Pois é. Bolsonaro passa boiadas incendiárias sobre a floresta, sabota a cultura e as artes, investe contra a universidade, demais educação, ciência e seu comportamento na gestão da pandemia revela decidida aposta na morte.

O que esperar diante desta política de terra arrasada?

No mínimo, que mais pessoas e até instituições sintam-se livres para perpetrar absurdos análogos – estão na moda…

Tal há de ser o caso dos trêfegos deputados do centrão, sob o beneplácito da maioria dos demais (em quase todos os partidos!), que decidiram numa penada simplesmente triplicar a verba do Fundo Eleitoral.

Verba pra enganar

Os recursos que suas excelências usaram nas campanhas anteriores já configuravam uma afronta à pobreza que vitima a maioria do povo: oscilaram pouco abaixo de R$ 2 bilhões nas duas mais recentes eleições.

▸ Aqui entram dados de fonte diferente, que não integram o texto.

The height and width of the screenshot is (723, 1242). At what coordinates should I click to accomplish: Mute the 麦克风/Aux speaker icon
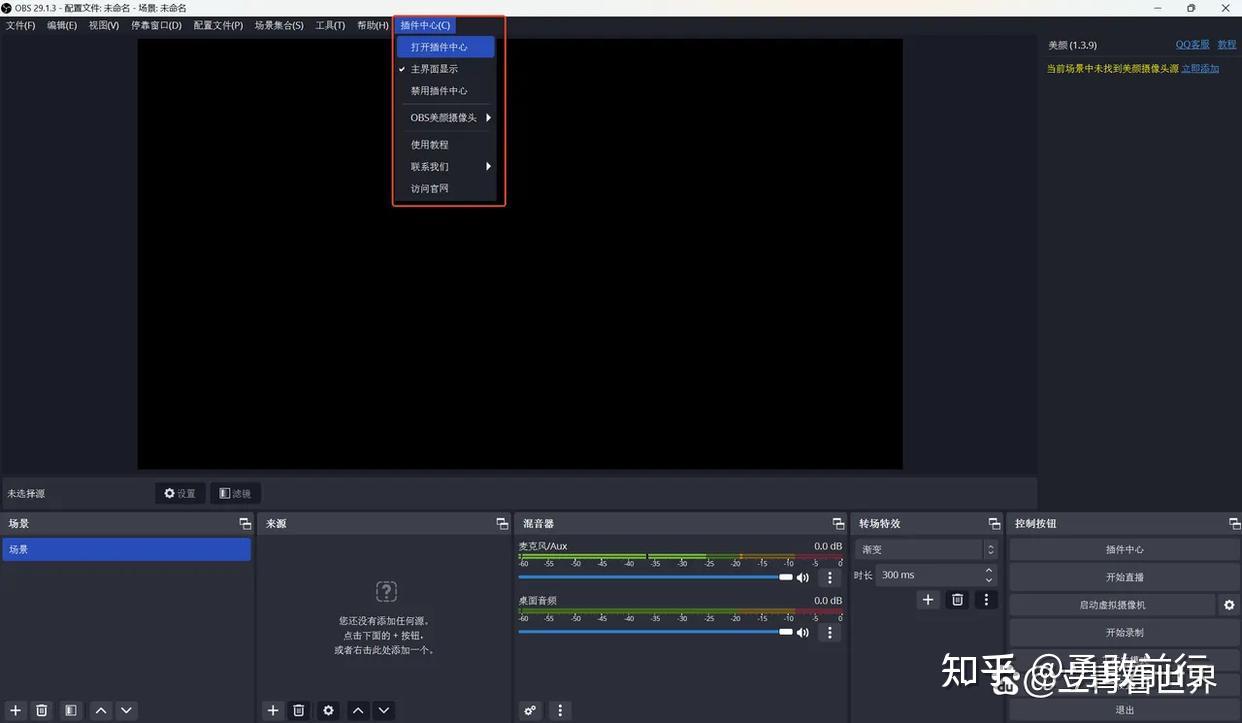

Pois no ano próximo os deputados acham razoável gastar R$ 5,7 bilhões de um Tesouro sabidamente combalido, tanto que só a fórceps (quer dizer, a mando do Stf) arranjou dinheiro para o censo demográfico (que já atrasou dois anos) e libera a conta-gotas recursos com que atender às emergências dos mais pobres durante a pandemia.

Mas para enganar o eleitor com um marketing tão poderoso quando mentiroso não vai faltar verba.

Fraqueza

No início da semana ora finda os sinais de doença já estavam na cara, literalmente: além dos soluços, Bolsonaro tinha a face congestionada e exibia inchaços, protuberâncias, fundas olheiras.

Não, não torço por que morra o projeto de tiranete que não hesitou em deixar morrer centenas de milhares de brasileiros. Modera-me a aversão a solidariedade à família; se não aos filhos que lhe realimentam a rudeza, moldados a sua imagem e semelhança, talvez à atual mulher cuja infelicidade maior será aceitar o machismo aparente na relação e certamente à filha de dez, onze anos que tem culpa nenhuma de quem a gerou e despreza-lhe a condição feminina:

“Fraquejei”, disse o pai desnaturado ao ‘explicar’ por que nasceu mulher.

Manobra canhestra

Internado o presidente, família e aliados insistem na insensibilidade (até ante a saúde do capo!) e usam politicamente o episódio. Os mais próximos, filhos à frente, não perdem chance de atribuir ao Pt a facada em 2018 da qual resultaria a fragilização do ex-atleta militar cujo apelido na Academia era “Cavalão”.

Há quem sugira a intenção de deixar o presidente da Câmara no Planalto por um tempo, a agir confortavelmente no centrão a que pertence para defender Bolsonaro e acelerar as próprias pautas tão ou mais retrógradas quanto as do titular.

A ser verdade, a manobra é natimorta: o vice Mourão terá retornado do exterior neste sábado e Artur Lira, réu em dois processos no Stf, não pode substituir o presidente.

Alarmes no centrão

Motivos de preocupação não faltam ao presidente e sua turma. A Cpi da pandemia segue a descobrir escândalos em rápida sequência e cada vez mais perto da famiglia, enquanto se notam sinais de alarme no centrão que hoje lhe dá suporte parlamentar.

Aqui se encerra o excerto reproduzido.